_WRITTEN EXERCISE_:
Render the lines from the first one through the line containing "(272, 301)." as a JSON list of strings, with one string per line and blank lines omitted.

-- BEGIN EXTRACTED ENTRIES --

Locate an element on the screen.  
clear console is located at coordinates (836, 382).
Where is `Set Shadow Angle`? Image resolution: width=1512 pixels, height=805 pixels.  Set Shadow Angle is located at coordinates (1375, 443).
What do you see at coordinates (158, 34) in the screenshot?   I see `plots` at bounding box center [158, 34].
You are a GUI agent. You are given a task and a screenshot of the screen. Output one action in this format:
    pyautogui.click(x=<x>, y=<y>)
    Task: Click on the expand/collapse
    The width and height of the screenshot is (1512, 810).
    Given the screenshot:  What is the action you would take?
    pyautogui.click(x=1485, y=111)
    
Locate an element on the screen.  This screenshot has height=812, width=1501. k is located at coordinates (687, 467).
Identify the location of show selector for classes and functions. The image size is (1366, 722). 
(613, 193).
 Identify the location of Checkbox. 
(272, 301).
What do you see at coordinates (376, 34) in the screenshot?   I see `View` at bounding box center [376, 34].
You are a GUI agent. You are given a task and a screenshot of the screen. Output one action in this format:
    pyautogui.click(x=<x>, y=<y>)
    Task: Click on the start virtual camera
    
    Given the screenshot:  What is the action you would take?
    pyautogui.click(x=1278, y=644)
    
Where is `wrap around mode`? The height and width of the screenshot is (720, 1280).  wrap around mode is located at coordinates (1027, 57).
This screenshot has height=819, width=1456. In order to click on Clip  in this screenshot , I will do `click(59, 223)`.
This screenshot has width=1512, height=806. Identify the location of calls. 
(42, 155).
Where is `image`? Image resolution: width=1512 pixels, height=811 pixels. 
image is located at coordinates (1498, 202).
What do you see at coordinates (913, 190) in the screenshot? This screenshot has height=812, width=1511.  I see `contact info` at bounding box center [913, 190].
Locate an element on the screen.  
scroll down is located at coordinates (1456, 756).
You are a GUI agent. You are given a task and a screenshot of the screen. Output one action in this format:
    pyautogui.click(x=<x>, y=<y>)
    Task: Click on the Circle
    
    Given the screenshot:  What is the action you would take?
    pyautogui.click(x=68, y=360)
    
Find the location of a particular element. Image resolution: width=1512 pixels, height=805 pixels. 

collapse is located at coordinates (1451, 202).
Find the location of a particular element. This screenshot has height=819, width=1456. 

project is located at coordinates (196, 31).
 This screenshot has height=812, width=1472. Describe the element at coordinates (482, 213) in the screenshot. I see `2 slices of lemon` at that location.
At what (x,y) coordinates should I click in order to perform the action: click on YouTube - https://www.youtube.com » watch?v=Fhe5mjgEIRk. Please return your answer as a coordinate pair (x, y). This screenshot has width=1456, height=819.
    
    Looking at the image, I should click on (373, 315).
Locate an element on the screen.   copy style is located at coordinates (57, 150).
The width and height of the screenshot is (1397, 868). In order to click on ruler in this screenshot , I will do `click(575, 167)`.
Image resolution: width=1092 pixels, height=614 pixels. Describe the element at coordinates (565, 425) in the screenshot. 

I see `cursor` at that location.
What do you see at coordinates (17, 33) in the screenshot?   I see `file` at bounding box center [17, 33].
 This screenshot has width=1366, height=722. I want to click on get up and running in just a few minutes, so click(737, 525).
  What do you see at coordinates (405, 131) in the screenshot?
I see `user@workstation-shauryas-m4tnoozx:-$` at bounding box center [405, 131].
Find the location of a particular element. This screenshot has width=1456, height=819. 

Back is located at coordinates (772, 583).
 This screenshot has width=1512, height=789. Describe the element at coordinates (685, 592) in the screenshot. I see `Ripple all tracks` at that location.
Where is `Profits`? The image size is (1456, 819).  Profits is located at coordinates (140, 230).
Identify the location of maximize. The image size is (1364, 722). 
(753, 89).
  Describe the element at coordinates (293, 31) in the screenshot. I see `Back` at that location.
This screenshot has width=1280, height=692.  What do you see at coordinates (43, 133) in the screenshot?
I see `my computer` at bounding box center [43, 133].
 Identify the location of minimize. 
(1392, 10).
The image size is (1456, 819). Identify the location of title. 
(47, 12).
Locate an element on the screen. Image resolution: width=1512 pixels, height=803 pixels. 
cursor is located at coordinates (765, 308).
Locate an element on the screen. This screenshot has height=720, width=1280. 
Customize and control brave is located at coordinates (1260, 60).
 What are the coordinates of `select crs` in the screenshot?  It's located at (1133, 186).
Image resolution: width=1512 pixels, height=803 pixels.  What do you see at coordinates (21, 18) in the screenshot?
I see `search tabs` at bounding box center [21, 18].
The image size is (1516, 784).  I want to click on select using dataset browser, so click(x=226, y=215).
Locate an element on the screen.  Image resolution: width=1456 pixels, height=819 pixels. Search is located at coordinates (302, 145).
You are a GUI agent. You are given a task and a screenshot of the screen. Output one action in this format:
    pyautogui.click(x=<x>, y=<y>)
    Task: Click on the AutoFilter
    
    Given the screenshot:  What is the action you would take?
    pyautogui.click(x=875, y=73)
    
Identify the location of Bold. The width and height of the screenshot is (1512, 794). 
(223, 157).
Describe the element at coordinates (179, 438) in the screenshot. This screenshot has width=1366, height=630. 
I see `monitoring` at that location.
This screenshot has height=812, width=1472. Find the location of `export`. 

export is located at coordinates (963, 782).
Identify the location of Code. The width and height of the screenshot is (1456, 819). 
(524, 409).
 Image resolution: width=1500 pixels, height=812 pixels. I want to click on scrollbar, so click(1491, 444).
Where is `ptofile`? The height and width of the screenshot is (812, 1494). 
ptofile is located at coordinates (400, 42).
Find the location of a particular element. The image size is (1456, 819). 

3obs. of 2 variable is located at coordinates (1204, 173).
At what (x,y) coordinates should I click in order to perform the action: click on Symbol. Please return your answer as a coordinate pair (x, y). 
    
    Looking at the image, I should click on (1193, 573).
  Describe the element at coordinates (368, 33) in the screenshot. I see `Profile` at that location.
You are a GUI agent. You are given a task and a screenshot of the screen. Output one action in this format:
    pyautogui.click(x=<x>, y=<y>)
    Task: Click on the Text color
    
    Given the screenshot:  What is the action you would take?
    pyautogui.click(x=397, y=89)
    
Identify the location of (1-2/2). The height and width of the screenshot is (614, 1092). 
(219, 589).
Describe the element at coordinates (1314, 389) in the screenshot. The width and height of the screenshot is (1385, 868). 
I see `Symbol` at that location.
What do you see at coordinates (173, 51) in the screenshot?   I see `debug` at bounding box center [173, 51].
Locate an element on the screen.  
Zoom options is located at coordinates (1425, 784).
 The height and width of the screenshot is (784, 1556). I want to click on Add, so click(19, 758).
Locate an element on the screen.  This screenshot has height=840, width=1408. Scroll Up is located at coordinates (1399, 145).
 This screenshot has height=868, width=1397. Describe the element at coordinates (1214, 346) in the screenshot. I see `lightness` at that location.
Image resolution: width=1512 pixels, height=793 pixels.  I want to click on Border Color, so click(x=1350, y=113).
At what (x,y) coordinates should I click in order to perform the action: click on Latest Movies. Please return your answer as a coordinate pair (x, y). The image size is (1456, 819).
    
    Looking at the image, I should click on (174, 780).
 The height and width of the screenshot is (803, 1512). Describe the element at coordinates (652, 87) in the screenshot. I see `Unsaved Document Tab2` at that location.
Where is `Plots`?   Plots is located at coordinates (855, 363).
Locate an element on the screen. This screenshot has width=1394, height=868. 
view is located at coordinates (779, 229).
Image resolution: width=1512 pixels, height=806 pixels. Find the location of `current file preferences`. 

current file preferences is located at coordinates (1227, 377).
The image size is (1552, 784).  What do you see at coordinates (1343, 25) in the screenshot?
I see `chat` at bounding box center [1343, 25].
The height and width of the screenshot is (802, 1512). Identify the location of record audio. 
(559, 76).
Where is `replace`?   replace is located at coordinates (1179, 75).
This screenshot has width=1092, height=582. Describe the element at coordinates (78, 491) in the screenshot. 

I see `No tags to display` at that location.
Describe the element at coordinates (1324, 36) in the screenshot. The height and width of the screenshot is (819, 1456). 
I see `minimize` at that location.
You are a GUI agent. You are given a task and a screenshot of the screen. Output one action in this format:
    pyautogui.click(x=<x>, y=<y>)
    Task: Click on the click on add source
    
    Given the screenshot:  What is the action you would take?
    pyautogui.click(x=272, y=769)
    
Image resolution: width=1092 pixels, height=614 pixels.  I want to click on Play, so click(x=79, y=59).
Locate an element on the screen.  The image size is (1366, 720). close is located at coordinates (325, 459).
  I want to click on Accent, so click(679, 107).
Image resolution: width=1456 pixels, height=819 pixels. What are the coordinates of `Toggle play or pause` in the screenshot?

-- END EXTRACTED ENTRIES --

_REPLY TO THE EXERCISE_:
[
  "Locate an element on the screen.  ",
  "clear console is located at coordinates (836, 382).",
  "Where is `Set Shadow Angle`? Image resolution: width=1512 pixels, height=805 pixels.  Set Shadow Angle is located at coordinates (1375, 443).",
  "What do you see at coordinates (158, 34) in the screenshot?   I see `plots` at bounding box center [158, 34].",
  "You are a GUI agent. You are given a task and a screenshot of the screen. Output one action in this format:",
  "    pyautogui.click(x=<x>, y=<y>)",
  "    Task: Click on the expand/collapse",
  "    The width and height of the screenshot is (1512, 810).",
  "    Given the screenshot:  What is the action you would take?",
  "    pyautogui.click(x=1485, y=111)",
  "Locate an element on the screen.  This screenshot has height=812, width=1501. k is located at coordinates (687, 467).",
  "Identify the location of show selector for classes and functions. The image size is (1366, 722). ",
  "(613, 193).",
  " Identify the location of Checkbox. ",
  "(272, 301)."
]